Because many people have never exercised or don’t enjoy it, the ACSM guidelines for cancer survivors focus on the least amount of movement necessary to see significant reductions in anxiety, depression and fatigue and improvements in physical functioning and quality of life. The guidelines are based on carefully conducted studies and in many ways resemble the recommendations for cancer prevention. They are as follows:

  1. Avoid inactivity. This is emphasized by both the ACSM and the American Cancer Society.
  2. Engage in aerobic exercise at least three days a week for a total of 90 minutes, with the goal of building up to 150 to 300 minutes. This can consist of walking, cycling, swimming, jogging, dancing or any enjoyable activity that increases the heart rate and causes faster breathing.
  3. Perform resistance exercises at least two days a week using body weight, resistance bands, dumbbells or fitness equipment, focusing on large muscle groups. Increase the resistance or weight slowly over time, and perform at least three exercises each for upper and lower body strength.

It’s important for survivors to know that exercise is the best way to treat cancer-related fatigue because as strength and fitness improve, it becomes easier to do activities that are meaningful and important. Exercise also improves sleep and bone health. Fortunately, those who have breast cancer-related lymphedema can do both aerobic and resistance exercise without making the condition worse.

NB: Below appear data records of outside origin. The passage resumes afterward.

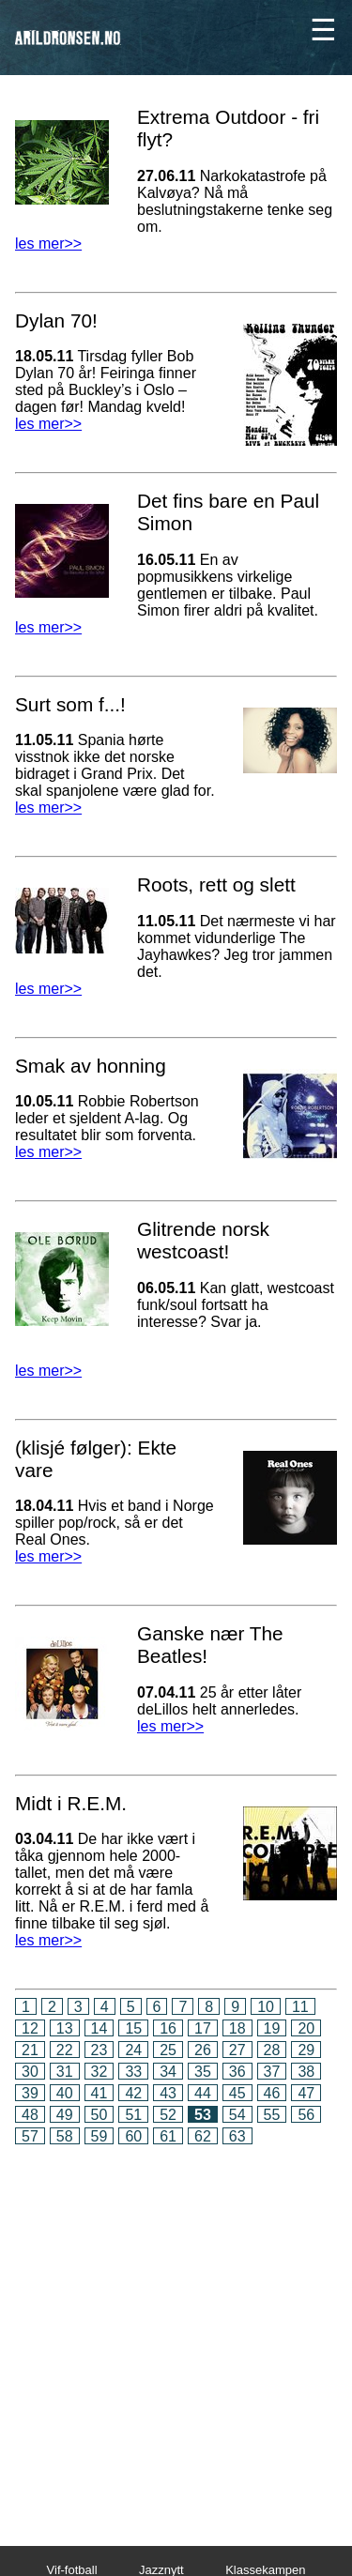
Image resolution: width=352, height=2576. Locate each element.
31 (64, 2072)
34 (168, 2072)
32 (99, 2072)
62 (202, 2136)
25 (168, 2050)
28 (272, 2050)
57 (30, 2136)
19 (272, 2028)
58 (64, 2136)
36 (237, 2072)
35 (202, 2072)
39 (30, 2093)
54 (237, 2115)
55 (272, 2115)
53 (202, 2115)
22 (64, 2050)
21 (30, 2050)
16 (168, 2028)
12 (30, 2028)
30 (30, 2072)
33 (133, 2072)
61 (168, 2136)
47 (306, 2093)
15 (133, 2028)
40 (64, 2093)
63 (237, 2136)
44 (202, 2093)
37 (272, 2072)
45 (237, 2093)
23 (99, 2050)
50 (99, 2115)
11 (300, 2007)
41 (99, 2093)
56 (306, 2115)
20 (306, 2028)
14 (99, 2028)
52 (168, 2115)
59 (99, 2136)
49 (64, 2115)
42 (133, 2093)
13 (64, 2028)
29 (306, 2050)
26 (202, 2050)
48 (30, 2115)
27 (237, 2050)
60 (133, 2136)
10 (265, 2007)
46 (272, 2093)
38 (306, 2072)
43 (168, 2093)
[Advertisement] (176, 2332)
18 (237, 2028)
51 (133, 2115)
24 (133, 2050)
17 (202, 2028)
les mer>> (48, 244)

Beginning an exercise program when you don’t feel well is difficult. The first hurdle is learning to pace yourself. Exercising beyond your ability (for too long a time period or at too high an intensity) makes movement unpleasant. When it comes to aerobic exercise, start slowly and gradually build up time and intensity. The same is true for strengthening exercises. Start with light weights and gradually increase the load. Pushing too hard and feeling sore and exhausted are the most common reasons people stop a new exercise program. Be kind to your body. With some time and effort, you will feel the difference as your fatigue improves and you get stronger.

Launched by ACSM, Moving Through Cancer (tinyurl.com/y3b9qrru) is an initiative with the goal
of educating health care professionals and ensuring that all cancer survivors are engaged in an appropriate exercise or rehabilitation program. This includes a registry of cancer exercise programs worldwide, including both live and web-based programs such as Livestrong at the YMCA, Macmillan Move More and phone apps such as Cancer Exercise (annaschwartzphd. com/cancer-exercise-app/).

Also consider including a family member in exercise activities. Research shows physical and emotional health benefits for both cancer survivors and their exercise partners.

The biggest takeaway — for all survivors and their families — is simply this: Move more and sit less.

Anna L. Schwartz, Ph.D., FNP-BC, FAAN, is a professor and associate director of research at Northern Arizona University School of Nursing and an oncology nurse practitioner. A pioneer in exercise oncology research, she was co-author of the American College of Sports Medicine cancer exercise guidelines and is a member of the organization’s Moving Through Cancer task force charged with implementing the exercise recommendations into clinical practice. She is also a member of CURE®’s advisory board.